Em um marco importante para a valorização da cultura e da literatura acreana, o município de Brasiléia deu o primeiro passo para a criação de sua própria Academia de Letras. O evento de fundação da futura Academia Brasileense de Letras foi realizado na última sexta-feira, 11, no auditório do Centro de Educação Profissional (CEDUP), reunindo intelectuais, artistas, representantes do poder público e lideranças comunitárias.
A iniciativa conta com o apoio da Academia Acreana de Letras (AAL), que enviou ao município uma comitiva composta por seu presidente, o professor Adalberto Queiroz, o secretário José Dourado e o diretor de Patrimônio, o desembargador Pedro Ranzi.
Durante o encontro, o presidente da AAL, Adalberto Queiroz, ministrou uma palestra sobre o papel das academias de letras na preservação da memória e no estímulo à produção intelectual. “Estamos trabalhando para construir mais um espaço de valorização da literatura, da memória e das expressões regionais, incentivando a produção intelectual e o estímulo à leitura”, ressaltou.
Na sequência, o professor José Dourado destacou os aspectos históricos da AAL, com ênfase na importância da revista da entidade.
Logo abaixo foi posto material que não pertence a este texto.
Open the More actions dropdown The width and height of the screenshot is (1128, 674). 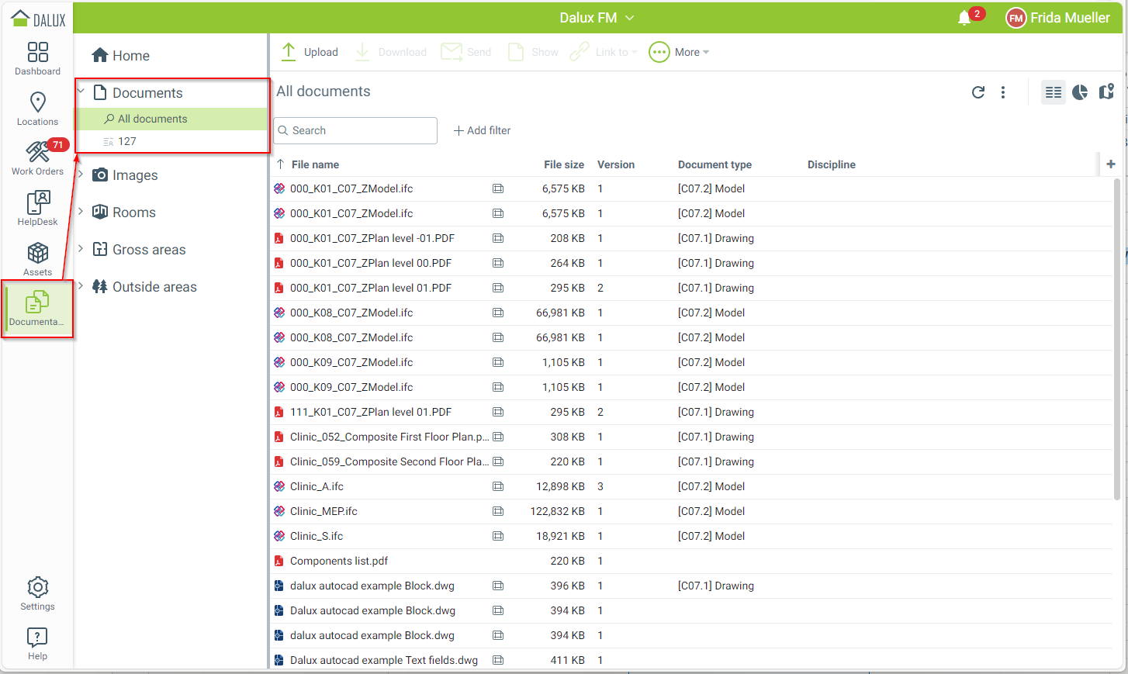[679, 52]
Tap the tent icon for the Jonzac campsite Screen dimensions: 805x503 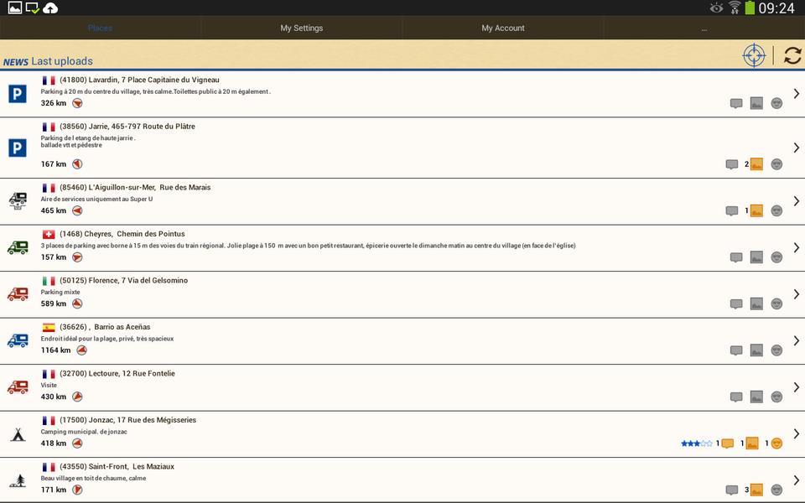pyautogui.click(x=18, y=434)
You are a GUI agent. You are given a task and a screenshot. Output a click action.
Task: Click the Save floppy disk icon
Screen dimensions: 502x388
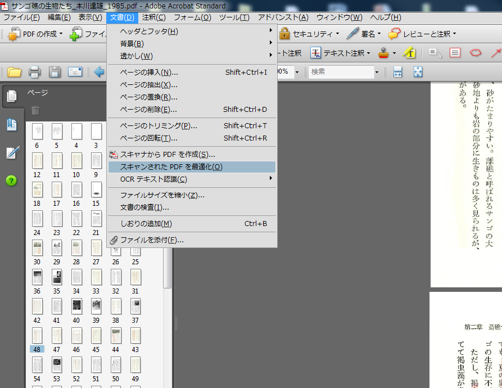tap(55, 72)
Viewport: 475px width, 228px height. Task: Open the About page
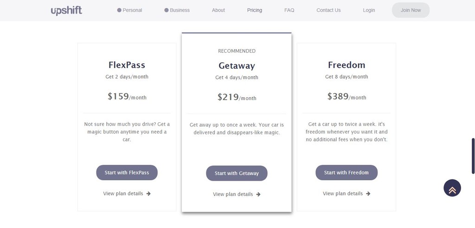[218, 10]
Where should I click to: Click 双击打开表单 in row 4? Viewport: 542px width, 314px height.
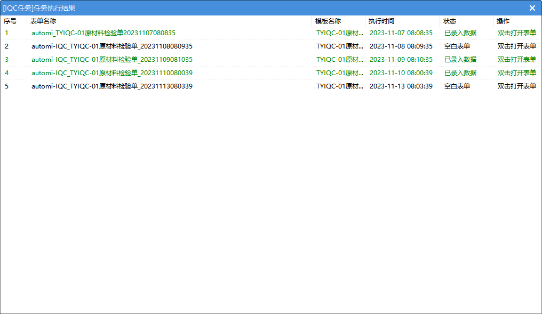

Já o desembargador Pedro Ranzi abordou os fundamentos jurídicos para a criação e formalização da nova academia.
O evento culminou com o anúncio da professora Gislene Salvatierra como presidente da futura Academia Brasileense de Letras, que já começa a articular suas primeiras ações em prol da cultura local.
A realização contou com o apoio institucional do Governo do Acre, por meio da Fundação Elias Mansour (FEM), da Secretaria de Estado de Educação, Esporte e Cultura (SEE), da Prefeitura de Brasiléia e da Universidade Unificada do Brasil.
A criação da Academia representa um importante passo para o fortalecimento da identidade cultural da região do Alto Acre, promovendo a integração entre escritores, estudiosos e demais agentes da cultura local.